なお、今日広河原泊まりとしたのは(当初2日目の下山も考えていた)、昨日湯折〜広河原に5時間要したこと(逆コースでも標準時間は同じで長丁場になって疲労が心配)、小渋川の通過が夕立の虞もある午後になること(増水のリスク)を勘案してのこと。ただ、日曜まで天気は持ちそうという情報は得ていたものの、小渋川下りを3日目にすることは、天候急変の場合予備日がなく少々不安ではあった。
4時半過ぎにまた人の声で目が覚める。大分明るくなっており、トイレの行列がテント脇まで達していた。オレンジ色に染まった空にシルエットの富士がなかなか見事。カメラを手に慌てて飛び出すが上手く撮れなかった(一脚でもあれば・・・・)。
荒川小屋
テントに戻ると隣の2張は跡形もない。小屋の朝食が始まったらしく行列はいつの間に解消していた。朝食を済ませ撤収にかかる。今度は登山ツアーの人たちが(20人くらい?)テン場の空きスペースで準備体操を始める。

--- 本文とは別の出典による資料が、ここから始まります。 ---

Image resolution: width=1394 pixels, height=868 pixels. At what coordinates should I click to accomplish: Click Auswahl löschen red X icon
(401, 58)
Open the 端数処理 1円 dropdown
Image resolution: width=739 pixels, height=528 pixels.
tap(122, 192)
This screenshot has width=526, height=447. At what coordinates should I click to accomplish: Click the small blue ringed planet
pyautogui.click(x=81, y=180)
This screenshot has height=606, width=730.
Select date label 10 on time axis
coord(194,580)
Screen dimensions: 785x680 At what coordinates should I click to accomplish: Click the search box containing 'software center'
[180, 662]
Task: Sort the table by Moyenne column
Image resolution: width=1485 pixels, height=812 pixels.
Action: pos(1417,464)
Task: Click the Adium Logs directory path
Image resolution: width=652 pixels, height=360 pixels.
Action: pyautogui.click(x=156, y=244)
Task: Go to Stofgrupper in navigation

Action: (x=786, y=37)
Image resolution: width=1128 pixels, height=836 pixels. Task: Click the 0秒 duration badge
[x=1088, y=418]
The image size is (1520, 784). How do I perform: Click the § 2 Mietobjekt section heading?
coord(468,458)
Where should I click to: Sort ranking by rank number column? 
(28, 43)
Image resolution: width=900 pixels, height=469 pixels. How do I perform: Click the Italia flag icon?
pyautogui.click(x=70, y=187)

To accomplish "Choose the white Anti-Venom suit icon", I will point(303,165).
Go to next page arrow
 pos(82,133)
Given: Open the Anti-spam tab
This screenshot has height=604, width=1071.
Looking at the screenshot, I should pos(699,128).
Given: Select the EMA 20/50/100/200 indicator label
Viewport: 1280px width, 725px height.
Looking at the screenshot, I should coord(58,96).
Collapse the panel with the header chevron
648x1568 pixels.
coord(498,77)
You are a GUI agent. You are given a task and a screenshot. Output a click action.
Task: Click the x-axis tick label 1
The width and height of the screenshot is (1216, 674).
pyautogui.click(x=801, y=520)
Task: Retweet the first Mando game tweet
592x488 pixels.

6時半に漸く出発、テント泊はもちろん小屋泊まりの人も既に出かけてしまい最後だった。
左画像:みんな出発して静かになった荒川小屋(背後は荒川岳)
チングルマの群落
大聖寺平まではカメラをぶら下げて歩く。荒川岳を背景にチングルマやキバナシャクナゲの群落を狙ってみるも山と花の向きの関係がいまひとつで苦労した。
後ろからは誰も来なかったが逆縦走の人と何人もすれ違う。トレイルランナーもいて走っているのに全く呼吸が乱れていないのには恐れ入った。
()大聖寺平〜赤石岳
大聖寺平から小赤石岳の肩までが今日の行程では一番の急登。だらだらした砂礫地歩きから(ダマシ平)、次第に急なジグザグ登りとなる。なるべく汗をかかないようペースを抑えて淡々と歩いた。少々お疲れの同年輩〜ちょっと年長のハイカー数パーティーをパスして肩に到着。
チシマギキョウ・タカネツメクサ・名称不明のオレンジの花等が咲いており、行く手にはソフトクリームの頭のような格好の小赤石岳、背後は荒川岳(前岳・中岳)とピラミダルな悪沢岳の展望がよかった。
肩からひと登りで小赤石岳。テン場で体操していた例の一団が休んでおり、ここは記録写真だけ撮って、少し下りたところで小休止とする。小赤石岳から続く東尾根の核心部(ラクダの背・冬道)の観察にはよい場所だった。
大聖寺平付近 ダマシ平〜小赤石岳の肩 肩から小赤石岳(背後は赤石岳)
小赤石尾根(東尾根) ミヤマダイコンソウ チシマギキョウ(背後は赤石岳)

赤石岳はなだらかな稜線歩き。色とりどりの花が咲いており下りの撮影ポイントを確認しながら歩くといつの間に頂上に着いてしまった。立派な道標の周りには学生パーティーのほか軽く10人以上の人が休んでいた。

()赤石岳(8:40〜9:28
ウェストンは、小渋の湯から10時間かけてこの頂に立ったものの(16時)、「私たちは霧は見たが眺めは見そこなった」と記している。
幸い私たちは天気に恵まれ、山頂からは360度の大展望だった。
南は巨大な三角テントのような形の聖岳(蝶ヶ岳から見る常念岳に似てる?)、その背後右に光岳、聖の左にはピラミダルな上河内岳と茶臼岳、いずれも懐かしい山だ。上河内・茶臼の間にはプチ富士といった感じの大根沢山、上河内の背後左には小無間山と大無間山と足を踏み入れたことのない深南部の山もよく見えた。

赤石岳より南ア南部の山々

東はなんと行っても富士山が大きくその右には気にはなっているものの未登頂の笊ヶ岳。
北に目を移すと小赤石岳の後ろに荒川岳(左)・悪沢岳(右)、その間には間ノ岳と農鳥岳(西農鳥・農鳥はまだ登っていない3000m峰、)、荒川岳の背後左に仙丈ケ岳、荒川前岳と中岳の間に塩見岳も覗いている。

赤石岳より荒川三山と南ア北部の山々

西南は大沢岳〜中盛丸山〜兎岳と聖岳へ続く稜線、西北は昨日歩いた小渋川の先に中央アルプスの山並みが見えた。大沢岳〜兎岳(小赤石岳肩より)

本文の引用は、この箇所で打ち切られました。